A sorted index messes up my next line:m1.cumsum()
CodePudding user response:
Use:
df['time_bought'] = pd.to_timedelta('00:' df['time_bought'])
Idea is not filter rows, but set NaT
to unmatched rows:
print (df['time_bought'].where(df['product']=="fruit", None))
42 0 days 00:02:21
12 0 days 00:02:55
10 NaT
3 0 days 00:12:00
Name: time_bought, dtype: timedelta64[ns]
So original order is not changed:
m1 = (df['time_bought'].where(df['product']=="fruit", None)
.groupby(df['person']).diff().gt(ref))
print (m1)
42 False
12 False
10 False
3 False
dtype: bool
CodePudding user response:
Introductory remarks:
Unreliable assumption about the previous row. Are you relying on time, despite the indexes in reverse order?
df.product
is not column as you hope, but a method of DataFrame object.I guess converting to Datetime for a time column:
df['time_bought'] = pd.to_datetime(df['time_bought'], format='%H:%M')
In general you want to do per-person analysis, so do not repeat grouping in your code, but operate on a single group a time.
GroupBy iterator is just a sequence of subtables for an every person. Do your operations on a "personal" table. To begin with, practice on a subsample...

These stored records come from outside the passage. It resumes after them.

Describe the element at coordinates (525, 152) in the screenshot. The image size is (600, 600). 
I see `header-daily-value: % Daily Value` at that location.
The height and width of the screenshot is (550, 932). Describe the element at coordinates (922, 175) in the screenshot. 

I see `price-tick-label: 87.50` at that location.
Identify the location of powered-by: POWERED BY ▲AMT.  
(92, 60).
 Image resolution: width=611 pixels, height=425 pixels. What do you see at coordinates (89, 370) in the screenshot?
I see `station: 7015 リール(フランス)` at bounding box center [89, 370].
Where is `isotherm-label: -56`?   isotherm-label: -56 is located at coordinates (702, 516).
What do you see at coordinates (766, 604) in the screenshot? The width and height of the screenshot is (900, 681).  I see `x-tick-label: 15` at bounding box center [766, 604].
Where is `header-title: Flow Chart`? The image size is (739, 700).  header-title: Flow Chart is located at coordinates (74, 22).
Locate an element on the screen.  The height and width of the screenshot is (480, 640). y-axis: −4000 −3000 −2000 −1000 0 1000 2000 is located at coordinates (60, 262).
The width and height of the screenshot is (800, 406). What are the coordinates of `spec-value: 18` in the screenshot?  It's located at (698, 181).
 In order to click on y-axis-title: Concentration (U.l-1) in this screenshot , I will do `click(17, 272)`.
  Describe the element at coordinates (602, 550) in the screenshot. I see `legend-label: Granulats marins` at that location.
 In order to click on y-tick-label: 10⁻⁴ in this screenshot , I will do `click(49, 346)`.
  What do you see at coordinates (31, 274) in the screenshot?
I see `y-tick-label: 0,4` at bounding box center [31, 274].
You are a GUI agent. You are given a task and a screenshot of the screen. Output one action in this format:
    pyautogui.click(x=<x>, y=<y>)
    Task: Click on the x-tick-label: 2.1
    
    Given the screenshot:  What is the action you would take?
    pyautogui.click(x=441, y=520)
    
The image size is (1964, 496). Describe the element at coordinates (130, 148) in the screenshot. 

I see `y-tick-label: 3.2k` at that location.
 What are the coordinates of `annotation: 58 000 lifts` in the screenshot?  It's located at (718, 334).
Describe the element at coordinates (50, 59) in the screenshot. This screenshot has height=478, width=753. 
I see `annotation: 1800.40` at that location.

_df = df[df['person']=='abby']
ref = _df['product'].shift().map(thresh).fillna(thresh['other'])
ref
42 0 days 00:02:00
12 0 days 00:10:00
10 0 days 00:10:00
m1 = _df.loc[_df['product']=="fruit", 'time_bought'].diff().gt(ref)
m1.sum()
1
Is it all right?
So the concise solution is:
def count_purchases(_df, product='other'):
ref = _df['product'].shift().map(thresh).fillna(thresh['other'])
m1 = _df.loc[_df['product']==product, 'time_bought'].diff().gt(ref)
return m1.sum()
df.groupby('person').apply(count_purchases, 'fruit')
person
abby 1
barry 0
dtype: int64